> _PROBLEM_: From the material below, write out the lines from the one containing "Select the Physics category icon" through the one containing "coord(957,499)", inclusive, as a numbered list, and omit any blank lines.

> _DATA SHOWN_:
** Begin **
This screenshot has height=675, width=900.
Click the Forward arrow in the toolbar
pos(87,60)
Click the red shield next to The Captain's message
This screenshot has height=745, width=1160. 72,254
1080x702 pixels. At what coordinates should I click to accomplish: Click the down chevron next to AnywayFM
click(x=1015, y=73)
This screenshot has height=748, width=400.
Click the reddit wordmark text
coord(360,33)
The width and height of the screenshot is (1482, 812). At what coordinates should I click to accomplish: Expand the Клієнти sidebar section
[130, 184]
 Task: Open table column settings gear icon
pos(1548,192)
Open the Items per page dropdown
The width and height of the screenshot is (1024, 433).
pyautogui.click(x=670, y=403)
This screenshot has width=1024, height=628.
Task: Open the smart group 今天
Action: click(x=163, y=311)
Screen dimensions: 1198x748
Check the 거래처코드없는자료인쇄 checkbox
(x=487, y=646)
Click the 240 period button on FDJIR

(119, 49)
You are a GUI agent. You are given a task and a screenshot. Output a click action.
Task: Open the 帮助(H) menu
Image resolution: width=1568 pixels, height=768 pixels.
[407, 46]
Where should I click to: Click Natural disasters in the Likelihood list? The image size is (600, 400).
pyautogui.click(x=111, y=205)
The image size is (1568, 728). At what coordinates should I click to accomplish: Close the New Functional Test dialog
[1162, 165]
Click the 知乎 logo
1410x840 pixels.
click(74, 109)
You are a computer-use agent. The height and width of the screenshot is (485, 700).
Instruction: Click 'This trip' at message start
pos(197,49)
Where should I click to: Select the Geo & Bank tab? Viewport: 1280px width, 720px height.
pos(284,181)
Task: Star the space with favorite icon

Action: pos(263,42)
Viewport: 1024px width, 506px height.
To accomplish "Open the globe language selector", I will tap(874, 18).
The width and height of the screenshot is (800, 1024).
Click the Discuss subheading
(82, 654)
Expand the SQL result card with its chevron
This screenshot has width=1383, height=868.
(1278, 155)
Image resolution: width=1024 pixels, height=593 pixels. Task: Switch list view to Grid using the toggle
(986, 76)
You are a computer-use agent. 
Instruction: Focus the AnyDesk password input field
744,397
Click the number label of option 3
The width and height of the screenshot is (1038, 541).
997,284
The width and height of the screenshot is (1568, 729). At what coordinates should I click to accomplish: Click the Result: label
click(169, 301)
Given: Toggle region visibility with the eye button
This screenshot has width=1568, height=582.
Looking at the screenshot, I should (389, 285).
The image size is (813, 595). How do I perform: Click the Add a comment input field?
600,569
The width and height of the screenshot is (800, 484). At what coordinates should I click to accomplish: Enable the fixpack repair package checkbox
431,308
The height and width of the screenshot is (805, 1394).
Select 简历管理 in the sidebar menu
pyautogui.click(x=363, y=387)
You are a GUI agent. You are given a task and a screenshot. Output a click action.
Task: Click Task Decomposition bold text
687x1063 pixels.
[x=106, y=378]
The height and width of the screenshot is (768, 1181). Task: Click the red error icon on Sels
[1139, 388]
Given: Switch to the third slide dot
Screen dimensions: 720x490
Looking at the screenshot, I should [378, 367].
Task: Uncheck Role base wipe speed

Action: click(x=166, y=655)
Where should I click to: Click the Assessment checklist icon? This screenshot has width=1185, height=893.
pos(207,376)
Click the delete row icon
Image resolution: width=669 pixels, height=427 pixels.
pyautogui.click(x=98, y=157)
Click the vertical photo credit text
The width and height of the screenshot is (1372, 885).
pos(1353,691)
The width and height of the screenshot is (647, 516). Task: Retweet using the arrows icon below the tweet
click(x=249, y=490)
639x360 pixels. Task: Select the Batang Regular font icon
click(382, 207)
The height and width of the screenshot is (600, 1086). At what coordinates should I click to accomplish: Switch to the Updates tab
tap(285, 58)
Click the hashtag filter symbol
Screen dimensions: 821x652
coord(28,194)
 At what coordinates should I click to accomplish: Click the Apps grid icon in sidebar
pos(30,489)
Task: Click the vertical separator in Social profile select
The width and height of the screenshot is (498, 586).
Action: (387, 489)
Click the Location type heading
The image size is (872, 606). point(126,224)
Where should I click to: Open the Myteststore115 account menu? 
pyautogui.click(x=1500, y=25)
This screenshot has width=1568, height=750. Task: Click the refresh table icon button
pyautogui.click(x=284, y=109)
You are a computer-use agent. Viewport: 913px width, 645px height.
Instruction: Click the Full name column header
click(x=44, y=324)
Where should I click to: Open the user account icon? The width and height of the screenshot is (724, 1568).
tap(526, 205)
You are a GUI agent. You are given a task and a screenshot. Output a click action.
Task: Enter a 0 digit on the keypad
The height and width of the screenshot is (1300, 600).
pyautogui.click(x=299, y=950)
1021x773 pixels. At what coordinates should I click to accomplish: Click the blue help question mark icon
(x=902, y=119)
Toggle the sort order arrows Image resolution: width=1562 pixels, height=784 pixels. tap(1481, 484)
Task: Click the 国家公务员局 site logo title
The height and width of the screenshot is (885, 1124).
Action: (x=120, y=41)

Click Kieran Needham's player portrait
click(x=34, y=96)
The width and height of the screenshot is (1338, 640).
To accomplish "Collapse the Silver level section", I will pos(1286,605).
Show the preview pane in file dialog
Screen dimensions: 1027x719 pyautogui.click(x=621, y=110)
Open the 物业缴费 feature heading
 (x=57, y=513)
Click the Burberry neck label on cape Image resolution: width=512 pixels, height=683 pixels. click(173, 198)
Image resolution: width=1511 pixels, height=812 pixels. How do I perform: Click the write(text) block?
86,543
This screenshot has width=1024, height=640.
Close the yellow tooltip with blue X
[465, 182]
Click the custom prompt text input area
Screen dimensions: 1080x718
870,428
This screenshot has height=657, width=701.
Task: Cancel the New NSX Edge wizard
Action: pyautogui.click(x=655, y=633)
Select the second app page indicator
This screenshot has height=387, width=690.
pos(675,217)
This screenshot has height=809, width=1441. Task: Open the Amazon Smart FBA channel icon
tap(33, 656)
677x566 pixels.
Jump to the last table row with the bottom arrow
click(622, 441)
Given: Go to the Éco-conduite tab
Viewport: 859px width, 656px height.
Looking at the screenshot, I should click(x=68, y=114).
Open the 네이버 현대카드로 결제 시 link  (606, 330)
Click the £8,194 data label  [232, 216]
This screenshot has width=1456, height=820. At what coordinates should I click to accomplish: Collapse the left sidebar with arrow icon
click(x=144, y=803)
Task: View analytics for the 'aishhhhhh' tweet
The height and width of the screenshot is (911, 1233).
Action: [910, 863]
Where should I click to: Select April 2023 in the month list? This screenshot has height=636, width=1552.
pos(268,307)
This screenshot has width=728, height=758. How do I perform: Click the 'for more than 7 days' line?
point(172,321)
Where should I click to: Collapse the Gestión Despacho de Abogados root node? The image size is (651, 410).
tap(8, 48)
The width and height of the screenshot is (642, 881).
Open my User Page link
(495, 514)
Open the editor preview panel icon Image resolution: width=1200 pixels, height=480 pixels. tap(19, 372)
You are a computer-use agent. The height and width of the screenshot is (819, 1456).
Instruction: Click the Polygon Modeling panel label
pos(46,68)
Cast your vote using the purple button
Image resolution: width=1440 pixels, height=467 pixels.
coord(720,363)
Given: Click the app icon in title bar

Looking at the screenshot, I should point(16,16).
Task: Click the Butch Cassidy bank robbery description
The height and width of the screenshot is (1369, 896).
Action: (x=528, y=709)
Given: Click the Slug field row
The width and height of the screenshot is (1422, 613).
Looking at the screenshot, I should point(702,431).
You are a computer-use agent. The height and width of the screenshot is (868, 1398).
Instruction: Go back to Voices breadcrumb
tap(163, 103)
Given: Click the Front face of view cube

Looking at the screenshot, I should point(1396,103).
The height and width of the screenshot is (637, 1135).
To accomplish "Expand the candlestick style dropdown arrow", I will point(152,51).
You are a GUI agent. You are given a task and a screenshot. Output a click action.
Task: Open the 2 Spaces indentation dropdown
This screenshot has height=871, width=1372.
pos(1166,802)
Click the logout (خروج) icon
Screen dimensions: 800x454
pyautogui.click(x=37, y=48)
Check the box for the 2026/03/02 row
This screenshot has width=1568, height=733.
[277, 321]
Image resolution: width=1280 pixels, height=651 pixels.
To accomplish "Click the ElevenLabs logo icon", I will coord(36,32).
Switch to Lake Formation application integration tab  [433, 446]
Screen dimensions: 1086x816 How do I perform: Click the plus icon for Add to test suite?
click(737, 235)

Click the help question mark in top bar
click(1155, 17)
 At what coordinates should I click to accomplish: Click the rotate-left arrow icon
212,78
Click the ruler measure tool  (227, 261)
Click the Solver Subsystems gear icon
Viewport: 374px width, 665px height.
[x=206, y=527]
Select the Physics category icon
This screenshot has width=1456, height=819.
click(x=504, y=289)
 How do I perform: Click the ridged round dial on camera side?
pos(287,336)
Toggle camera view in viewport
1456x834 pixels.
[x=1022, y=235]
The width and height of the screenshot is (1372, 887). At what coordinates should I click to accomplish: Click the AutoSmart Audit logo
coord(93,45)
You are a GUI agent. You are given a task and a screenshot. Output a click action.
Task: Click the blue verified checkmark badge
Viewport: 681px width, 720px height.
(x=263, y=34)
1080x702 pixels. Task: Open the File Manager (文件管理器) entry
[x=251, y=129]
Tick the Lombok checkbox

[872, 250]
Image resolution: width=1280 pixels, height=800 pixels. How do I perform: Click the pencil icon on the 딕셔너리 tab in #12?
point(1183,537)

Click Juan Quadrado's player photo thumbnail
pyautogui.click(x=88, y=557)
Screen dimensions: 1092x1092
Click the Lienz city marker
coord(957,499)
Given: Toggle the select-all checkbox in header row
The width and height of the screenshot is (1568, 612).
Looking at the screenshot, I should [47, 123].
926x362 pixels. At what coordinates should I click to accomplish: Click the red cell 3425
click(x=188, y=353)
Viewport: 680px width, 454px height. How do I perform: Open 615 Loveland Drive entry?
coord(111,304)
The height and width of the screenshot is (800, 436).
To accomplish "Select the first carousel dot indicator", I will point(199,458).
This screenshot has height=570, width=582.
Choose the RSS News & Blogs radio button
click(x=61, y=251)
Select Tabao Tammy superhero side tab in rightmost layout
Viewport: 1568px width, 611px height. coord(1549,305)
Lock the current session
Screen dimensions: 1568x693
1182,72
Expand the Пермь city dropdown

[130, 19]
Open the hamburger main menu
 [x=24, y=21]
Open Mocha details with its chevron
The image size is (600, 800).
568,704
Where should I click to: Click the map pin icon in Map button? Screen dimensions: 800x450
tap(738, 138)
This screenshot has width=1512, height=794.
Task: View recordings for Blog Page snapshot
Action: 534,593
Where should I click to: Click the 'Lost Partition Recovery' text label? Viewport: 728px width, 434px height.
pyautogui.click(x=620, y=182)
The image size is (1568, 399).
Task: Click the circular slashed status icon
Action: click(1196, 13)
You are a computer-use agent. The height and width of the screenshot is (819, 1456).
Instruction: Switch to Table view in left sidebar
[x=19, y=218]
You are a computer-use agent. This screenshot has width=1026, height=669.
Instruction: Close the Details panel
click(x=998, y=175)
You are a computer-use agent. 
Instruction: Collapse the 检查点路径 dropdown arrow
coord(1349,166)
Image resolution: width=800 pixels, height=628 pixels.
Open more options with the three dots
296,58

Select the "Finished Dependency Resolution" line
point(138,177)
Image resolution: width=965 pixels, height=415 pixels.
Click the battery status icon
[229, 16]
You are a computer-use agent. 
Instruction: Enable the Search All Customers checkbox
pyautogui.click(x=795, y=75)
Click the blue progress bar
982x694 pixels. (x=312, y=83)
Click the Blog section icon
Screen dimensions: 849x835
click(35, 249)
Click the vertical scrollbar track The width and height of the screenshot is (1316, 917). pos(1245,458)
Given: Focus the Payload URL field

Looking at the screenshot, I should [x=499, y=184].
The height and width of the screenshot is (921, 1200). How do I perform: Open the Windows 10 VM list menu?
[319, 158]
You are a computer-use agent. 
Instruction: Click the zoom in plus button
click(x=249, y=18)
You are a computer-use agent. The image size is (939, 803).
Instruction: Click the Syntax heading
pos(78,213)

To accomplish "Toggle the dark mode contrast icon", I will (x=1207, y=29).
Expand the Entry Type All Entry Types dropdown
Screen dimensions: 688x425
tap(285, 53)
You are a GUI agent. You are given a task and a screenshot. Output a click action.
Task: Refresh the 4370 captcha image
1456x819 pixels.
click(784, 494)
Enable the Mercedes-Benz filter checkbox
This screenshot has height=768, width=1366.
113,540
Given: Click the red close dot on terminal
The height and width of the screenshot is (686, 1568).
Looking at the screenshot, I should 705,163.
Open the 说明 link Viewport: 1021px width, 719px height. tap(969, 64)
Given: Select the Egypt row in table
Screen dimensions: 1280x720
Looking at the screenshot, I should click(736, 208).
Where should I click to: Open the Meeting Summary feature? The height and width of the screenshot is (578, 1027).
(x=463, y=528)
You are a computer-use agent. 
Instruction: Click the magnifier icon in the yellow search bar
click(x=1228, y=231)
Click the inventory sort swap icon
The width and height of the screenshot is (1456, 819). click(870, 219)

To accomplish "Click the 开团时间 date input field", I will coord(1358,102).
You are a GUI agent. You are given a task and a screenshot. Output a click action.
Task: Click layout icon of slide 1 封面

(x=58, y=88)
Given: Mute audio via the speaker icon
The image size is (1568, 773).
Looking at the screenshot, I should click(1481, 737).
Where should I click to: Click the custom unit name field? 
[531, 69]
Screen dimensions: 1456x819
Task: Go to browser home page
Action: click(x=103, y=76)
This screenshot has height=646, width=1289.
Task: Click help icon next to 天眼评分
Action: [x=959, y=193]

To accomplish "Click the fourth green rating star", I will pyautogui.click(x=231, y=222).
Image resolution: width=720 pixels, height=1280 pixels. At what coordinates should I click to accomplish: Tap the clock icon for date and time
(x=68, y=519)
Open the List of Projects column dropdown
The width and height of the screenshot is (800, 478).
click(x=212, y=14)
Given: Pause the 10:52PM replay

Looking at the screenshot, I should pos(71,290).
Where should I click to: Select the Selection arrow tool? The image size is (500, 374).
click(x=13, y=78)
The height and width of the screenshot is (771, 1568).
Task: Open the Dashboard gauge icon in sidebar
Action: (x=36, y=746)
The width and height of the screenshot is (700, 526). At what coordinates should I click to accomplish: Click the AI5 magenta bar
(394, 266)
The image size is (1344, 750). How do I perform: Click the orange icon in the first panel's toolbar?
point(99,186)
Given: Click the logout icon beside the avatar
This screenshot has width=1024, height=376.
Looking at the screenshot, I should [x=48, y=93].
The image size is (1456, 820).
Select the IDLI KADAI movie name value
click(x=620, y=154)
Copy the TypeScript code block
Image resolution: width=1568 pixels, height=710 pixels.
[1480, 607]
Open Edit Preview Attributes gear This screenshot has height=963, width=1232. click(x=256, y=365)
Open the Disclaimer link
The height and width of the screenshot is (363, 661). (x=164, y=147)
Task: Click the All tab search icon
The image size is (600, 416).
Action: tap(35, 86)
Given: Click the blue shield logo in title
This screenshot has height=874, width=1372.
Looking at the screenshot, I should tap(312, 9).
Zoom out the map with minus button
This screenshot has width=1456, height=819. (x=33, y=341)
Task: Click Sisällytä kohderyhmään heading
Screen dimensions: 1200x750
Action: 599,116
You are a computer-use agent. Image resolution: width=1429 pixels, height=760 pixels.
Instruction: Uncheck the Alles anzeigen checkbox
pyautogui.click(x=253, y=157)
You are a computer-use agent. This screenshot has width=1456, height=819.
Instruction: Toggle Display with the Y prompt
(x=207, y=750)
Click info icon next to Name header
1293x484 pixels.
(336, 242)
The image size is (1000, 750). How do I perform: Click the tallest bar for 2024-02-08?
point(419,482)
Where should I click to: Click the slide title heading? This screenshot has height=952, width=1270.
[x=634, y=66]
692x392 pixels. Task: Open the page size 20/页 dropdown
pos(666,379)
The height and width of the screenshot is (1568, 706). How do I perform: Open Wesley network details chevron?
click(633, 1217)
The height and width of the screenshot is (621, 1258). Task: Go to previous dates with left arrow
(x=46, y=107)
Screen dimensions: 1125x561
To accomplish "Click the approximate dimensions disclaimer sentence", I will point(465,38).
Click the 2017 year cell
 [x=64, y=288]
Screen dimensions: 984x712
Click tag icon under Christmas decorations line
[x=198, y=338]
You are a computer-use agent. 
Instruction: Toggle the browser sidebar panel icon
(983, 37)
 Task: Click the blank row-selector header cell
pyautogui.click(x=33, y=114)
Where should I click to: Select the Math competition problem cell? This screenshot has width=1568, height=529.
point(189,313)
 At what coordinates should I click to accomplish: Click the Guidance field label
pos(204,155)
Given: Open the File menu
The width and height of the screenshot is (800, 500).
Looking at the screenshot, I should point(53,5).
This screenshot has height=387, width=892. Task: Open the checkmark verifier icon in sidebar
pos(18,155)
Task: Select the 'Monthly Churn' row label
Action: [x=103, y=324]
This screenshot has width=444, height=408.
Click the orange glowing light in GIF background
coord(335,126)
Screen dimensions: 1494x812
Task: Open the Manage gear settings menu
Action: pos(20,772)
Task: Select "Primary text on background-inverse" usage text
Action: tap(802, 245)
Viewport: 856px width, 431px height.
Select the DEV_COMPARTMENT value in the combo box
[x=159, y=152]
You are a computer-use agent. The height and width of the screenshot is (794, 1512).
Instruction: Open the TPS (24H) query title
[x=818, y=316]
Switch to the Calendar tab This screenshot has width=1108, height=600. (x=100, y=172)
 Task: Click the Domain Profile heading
** End **
> _SOLUTION TO THIS PROBLEM_:
1. Select the Physics category icon
2. This screenshot has width=1456, height=819.
3. click(x=504, y=289)
4.  How do I perform: Click the ridged round dial on camera side?
5. pos(287,336)
6. Toggle camera view in viewport
7. 1456x834 pixels.
8. [x=1022, y=235]
9. The width and height of the screenshot is (1372, 887). At what coordinates should I click to accomplish: Click the AutoSmart Audit logo
10. coord(93,45)
11. You are a GUI agent. You are given a task and a screenshot. Output a click action.
12. Task: Click the blue verified checkmark badge
13. Viewport: 681px width, 720px height.
14. (x=263, y=34)
15. 1080x702 pixels. Task: Open the File Manager (文件管理器) entry
16. [x=251, y=129]
17. Tick the Lombok checkbox
18. [872, 250]
19. Image resolution: width=1280 pixels, height=800 pixels. How do I perform: Click the pencil icon on the 딕셔너리 tab in #12?
20. point(1183,537)
21. Click Juan Quadrado's player photo thumbnail
22. pyautogui.click(x=88, y=557)
23. Screen dimensions: 1092x1092
24. Click the Lienz city marker
25. coord(957,499)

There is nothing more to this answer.